Is making the right business decision affecting your relationships with clients?
A year or so ago we lost a few clients because they felt like they were just being passed around. I get it! When we match a client to one of our professionals our goal is for them to develop a long-lasting relationship. That professional becomes the person that the client can depend on to do their taxes year after year. But what happens when that professional is not performing?
In this case, these particular clients were with an accountant that wasn’t performing at the level that was expected, and to make it worse, he was caught in a lie, so he was let go.
A new accountant came on board with us and took over those accounts. He was great, but some difficulties came into his personal life and for the benefit of his family, he needed to switch professions. Those same clients were then transferred to another professional.
This accountant knew her stuff, but could be difficult to deal with, easily irritated, and sometimes came across rude to her clients and fellow employees. Our leadership team had to make a difficult choice. Do we keep her on and subject our employees and clients to her irrational behavior? Or do we let her go and risk the relationship with these clients who would then be passed off to their 4th accountant in 3 years?
Ultimately the hard, but right, decision was made for the good of the company and we parted ways with her. Sadly, we lost a few of those clients who didn’t feel they were being taken care of, they were switched from accountant to accountant, never getting the chance to develop a relationship. But it was still the right decision in the long run.

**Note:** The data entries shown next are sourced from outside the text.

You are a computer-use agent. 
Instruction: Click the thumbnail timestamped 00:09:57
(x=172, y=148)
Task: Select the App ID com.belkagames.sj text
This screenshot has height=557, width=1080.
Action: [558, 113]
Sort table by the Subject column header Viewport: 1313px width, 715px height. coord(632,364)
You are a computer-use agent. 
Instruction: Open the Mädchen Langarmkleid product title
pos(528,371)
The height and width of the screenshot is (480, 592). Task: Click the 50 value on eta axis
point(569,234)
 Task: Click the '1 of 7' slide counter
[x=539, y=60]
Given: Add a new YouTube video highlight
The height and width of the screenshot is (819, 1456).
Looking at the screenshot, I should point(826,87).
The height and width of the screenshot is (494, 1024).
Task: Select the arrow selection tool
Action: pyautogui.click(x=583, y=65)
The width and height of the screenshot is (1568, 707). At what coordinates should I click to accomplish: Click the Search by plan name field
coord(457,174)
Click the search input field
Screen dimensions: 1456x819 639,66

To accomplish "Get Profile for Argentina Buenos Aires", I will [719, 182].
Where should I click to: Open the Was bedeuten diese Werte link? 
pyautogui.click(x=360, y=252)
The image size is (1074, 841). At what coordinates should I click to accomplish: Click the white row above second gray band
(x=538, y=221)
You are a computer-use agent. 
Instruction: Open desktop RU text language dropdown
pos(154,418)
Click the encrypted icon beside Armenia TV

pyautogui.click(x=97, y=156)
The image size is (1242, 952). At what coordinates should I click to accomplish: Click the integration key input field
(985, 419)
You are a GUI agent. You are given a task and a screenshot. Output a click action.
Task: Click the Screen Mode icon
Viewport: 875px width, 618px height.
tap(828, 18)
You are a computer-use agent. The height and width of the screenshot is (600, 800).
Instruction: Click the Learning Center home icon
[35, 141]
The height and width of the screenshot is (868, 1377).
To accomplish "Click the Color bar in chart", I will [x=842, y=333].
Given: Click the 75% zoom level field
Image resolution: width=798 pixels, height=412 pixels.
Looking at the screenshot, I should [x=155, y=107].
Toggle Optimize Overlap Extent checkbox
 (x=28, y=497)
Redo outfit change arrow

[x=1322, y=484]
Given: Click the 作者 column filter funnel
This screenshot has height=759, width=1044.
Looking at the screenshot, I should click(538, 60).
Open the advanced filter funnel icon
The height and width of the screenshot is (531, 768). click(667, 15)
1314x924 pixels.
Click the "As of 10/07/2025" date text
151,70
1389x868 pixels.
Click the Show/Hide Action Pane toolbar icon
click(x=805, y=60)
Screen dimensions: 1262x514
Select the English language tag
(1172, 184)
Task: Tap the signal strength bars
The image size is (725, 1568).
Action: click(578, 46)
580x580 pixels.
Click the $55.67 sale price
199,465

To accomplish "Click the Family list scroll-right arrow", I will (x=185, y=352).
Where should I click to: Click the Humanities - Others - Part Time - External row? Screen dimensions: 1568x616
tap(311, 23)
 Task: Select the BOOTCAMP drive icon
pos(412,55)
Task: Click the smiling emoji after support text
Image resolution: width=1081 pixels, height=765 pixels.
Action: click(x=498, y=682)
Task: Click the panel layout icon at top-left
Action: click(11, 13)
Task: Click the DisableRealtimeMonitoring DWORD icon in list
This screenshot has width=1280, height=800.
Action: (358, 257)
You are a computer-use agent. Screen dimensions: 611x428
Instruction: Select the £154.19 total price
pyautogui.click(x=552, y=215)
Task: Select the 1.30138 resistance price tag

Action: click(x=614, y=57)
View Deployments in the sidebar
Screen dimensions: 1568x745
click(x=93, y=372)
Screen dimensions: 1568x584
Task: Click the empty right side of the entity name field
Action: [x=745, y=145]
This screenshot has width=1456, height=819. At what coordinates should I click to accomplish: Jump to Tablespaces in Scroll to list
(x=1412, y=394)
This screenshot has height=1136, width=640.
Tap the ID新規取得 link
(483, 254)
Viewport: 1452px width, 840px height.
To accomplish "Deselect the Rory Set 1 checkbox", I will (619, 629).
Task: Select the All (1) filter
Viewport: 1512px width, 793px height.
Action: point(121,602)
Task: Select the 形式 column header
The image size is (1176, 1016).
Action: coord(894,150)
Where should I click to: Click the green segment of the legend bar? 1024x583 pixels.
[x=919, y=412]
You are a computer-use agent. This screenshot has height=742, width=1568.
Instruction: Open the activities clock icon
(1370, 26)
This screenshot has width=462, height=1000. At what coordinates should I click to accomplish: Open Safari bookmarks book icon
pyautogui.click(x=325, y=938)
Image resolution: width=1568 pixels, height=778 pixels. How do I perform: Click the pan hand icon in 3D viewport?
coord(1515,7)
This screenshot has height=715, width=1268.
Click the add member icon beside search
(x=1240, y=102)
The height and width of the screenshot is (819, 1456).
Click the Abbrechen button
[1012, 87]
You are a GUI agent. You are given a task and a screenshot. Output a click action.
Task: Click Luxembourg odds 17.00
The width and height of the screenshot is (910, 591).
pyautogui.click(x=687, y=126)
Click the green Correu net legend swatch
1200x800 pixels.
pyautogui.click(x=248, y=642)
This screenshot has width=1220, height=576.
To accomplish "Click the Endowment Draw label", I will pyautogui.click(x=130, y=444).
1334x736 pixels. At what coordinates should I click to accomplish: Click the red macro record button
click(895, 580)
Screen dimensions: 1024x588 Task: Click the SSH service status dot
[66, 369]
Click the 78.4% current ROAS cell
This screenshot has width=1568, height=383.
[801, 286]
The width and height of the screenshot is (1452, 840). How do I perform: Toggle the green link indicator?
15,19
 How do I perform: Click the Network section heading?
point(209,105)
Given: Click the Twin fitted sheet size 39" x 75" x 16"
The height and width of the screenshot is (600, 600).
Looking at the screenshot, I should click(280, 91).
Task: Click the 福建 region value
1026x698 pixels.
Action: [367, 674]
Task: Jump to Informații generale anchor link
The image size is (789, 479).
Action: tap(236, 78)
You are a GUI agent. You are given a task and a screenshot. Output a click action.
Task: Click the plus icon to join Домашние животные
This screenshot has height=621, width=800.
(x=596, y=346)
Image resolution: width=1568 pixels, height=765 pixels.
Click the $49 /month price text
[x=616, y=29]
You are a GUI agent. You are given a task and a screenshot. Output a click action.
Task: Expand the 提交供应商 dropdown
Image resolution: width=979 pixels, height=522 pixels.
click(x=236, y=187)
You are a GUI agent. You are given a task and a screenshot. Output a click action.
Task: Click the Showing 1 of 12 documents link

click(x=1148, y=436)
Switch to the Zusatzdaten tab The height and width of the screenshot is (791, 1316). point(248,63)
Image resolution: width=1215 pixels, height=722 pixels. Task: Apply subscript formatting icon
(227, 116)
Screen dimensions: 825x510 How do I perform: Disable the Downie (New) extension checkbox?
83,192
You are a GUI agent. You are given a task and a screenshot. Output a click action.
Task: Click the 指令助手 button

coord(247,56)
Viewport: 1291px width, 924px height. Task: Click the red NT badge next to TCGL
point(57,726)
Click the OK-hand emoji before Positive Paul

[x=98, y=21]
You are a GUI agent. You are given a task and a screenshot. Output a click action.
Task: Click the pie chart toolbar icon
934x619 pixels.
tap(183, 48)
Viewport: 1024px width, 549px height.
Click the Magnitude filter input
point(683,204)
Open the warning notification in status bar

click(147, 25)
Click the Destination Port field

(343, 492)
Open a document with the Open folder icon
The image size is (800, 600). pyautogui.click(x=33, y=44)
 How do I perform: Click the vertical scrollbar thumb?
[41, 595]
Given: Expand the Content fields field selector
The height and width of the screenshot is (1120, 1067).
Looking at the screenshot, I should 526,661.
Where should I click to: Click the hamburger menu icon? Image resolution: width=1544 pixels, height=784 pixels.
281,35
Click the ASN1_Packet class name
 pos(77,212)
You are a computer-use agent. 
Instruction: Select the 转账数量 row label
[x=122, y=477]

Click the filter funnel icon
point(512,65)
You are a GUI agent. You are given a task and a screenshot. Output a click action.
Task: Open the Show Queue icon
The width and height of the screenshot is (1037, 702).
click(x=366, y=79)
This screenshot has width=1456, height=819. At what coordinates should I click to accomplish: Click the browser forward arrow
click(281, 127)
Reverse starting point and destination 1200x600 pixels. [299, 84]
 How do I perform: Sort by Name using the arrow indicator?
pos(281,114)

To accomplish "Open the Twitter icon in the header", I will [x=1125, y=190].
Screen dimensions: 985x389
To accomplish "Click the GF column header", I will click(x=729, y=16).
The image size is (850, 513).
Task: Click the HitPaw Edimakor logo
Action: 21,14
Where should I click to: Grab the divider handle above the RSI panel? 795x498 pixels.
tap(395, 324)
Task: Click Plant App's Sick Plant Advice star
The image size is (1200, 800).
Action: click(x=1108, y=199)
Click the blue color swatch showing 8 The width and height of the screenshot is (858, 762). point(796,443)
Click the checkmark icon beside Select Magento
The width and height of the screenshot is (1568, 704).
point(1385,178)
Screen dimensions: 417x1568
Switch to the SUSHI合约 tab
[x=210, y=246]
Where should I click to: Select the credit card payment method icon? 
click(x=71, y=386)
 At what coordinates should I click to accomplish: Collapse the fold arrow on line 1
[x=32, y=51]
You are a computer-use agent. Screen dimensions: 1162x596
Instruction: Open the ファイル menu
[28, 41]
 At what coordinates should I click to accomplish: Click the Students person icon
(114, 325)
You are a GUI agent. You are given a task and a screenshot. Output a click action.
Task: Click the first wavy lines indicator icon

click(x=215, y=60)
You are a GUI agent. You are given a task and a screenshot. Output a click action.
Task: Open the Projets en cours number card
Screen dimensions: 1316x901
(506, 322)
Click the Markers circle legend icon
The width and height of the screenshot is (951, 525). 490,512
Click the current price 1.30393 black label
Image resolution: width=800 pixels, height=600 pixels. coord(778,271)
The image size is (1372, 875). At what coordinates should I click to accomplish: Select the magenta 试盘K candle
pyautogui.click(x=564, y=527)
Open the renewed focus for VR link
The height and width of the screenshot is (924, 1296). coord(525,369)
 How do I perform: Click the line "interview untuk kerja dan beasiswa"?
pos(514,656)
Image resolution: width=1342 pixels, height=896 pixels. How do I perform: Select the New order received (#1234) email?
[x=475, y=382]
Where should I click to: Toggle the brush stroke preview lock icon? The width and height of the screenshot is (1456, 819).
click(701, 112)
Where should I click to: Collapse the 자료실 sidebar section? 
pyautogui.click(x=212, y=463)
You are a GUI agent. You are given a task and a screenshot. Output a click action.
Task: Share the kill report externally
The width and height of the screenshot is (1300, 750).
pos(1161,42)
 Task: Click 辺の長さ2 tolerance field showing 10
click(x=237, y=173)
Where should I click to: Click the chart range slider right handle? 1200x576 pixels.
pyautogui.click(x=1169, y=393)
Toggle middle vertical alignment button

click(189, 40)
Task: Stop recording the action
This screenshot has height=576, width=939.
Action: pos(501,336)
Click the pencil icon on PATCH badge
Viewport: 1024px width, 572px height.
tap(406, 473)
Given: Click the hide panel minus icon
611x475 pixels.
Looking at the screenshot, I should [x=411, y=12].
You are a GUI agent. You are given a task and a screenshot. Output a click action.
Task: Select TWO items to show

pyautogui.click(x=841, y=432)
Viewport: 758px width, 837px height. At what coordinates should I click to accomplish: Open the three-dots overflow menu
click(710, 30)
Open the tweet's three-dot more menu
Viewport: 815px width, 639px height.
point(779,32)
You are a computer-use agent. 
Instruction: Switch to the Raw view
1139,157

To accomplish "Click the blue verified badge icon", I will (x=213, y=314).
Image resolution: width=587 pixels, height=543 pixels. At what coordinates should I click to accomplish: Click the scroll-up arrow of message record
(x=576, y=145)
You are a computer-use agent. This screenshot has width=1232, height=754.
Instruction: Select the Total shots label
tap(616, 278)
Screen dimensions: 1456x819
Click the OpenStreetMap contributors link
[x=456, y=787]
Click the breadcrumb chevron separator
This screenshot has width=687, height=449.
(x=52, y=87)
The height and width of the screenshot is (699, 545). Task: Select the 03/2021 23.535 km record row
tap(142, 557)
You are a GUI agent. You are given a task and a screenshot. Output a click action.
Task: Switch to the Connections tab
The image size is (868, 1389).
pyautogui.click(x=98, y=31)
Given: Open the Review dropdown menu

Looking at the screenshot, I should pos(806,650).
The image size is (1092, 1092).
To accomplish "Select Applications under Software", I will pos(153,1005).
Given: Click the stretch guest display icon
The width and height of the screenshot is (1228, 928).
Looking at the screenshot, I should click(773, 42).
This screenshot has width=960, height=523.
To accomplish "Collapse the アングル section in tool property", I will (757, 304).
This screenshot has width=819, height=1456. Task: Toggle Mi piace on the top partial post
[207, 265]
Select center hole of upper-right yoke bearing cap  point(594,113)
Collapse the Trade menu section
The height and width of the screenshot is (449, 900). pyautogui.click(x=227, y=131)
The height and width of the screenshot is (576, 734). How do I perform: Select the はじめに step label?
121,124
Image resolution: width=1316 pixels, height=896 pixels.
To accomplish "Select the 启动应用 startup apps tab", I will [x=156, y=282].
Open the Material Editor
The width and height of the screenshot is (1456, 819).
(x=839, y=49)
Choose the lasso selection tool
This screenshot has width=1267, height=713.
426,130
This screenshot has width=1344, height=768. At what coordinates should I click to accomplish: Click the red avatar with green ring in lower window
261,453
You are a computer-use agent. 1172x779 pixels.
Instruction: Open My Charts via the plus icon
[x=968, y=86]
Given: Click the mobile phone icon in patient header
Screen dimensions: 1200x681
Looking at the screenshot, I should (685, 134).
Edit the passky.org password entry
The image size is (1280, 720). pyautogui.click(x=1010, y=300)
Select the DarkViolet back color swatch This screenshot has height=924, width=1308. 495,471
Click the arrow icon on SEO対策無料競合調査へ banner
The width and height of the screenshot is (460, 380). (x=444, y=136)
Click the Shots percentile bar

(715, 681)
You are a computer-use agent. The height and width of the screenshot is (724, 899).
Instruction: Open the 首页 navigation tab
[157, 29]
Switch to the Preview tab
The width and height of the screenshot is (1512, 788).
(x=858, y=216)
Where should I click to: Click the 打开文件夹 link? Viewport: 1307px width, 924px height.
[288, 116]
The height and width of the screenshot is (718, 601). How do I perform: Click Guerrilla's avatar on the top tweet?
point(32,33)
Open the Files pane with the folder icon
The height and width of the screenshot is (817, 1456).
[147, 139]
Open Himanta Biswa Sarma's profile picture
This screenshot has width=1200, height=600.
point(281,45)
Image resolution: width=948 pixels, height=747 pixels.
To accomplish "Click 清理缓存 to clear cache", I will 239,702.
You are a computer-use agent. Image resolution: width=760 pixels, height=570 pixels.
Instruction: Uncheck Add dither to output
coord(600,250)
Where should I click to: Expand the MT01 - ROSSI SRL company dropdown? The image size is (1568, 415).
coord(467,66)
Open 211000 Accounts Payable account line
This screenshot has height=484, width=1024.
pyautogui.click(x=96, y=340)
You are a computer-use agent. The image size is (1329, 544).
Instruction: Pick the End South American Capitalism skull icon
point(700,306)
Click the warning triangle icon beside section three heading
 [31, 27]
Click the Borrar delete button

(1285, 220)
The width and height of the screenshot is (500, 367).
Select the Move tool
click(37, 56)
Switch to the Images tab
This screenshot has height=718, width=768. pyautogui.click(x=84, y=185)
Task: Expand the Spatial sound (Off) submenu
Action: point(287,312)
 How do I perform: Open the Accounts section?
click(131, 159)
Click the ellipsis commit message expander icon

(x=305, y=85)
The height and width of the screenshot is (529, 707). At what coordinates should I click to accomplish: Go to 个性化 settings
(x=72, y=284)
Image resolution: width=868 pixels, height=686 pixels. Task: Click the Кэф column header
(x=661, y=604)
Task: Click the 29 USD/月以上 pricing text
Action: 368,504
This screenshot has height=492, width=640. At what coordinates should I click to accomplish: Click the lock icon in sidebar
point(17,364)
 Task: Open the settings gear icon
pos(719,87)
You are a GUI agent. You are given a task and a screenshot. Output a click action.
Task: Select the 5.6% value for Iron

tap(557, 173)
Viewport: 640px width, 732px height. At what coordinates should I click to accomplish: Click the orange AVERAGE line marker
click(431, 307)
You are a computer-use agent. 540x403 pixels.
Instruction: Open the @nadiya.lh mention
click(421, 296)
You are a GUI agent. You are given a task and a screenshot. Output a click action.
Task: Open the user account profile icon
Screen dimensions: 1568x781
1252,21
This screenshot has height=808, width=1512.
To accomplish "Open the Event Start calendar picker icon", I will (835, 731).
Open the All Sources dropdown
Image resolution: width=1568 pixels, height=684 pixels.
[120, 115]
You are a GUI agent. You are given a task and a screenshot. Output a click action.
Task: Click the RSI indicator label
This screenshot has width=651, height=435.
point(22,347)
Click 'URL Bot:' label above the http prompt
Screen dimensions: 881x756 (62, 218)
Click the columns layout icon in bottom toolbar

Maybe because you’re worried about losing business, you’re not making the right decisions.
Have you ever found yourself in a similar situation? You don’t want to get rid of a toxic employee because you’re afraid they’ll take their clients with them. Or you aren’t sure if you should promote a deserving employee because someone else has been there longer. These are tough decisions to make. But don’t get stuck in Analysis Paralysis.
Analysis Paralysis is when an individual can’t make a decision because they are over thinking the problem. They can’t decide between Door #1 or Door #2, so they end up with Door #3, which is to do nothing at all. Doing nothing at all, which technically is a choice, will not help your business grow.
To state the obvious, making hard decisions is not easy. As a business owner you will be faced with difficult choices. And as a business owner you have to protect the company. Have the courage to make the hard, but right, decision for your business.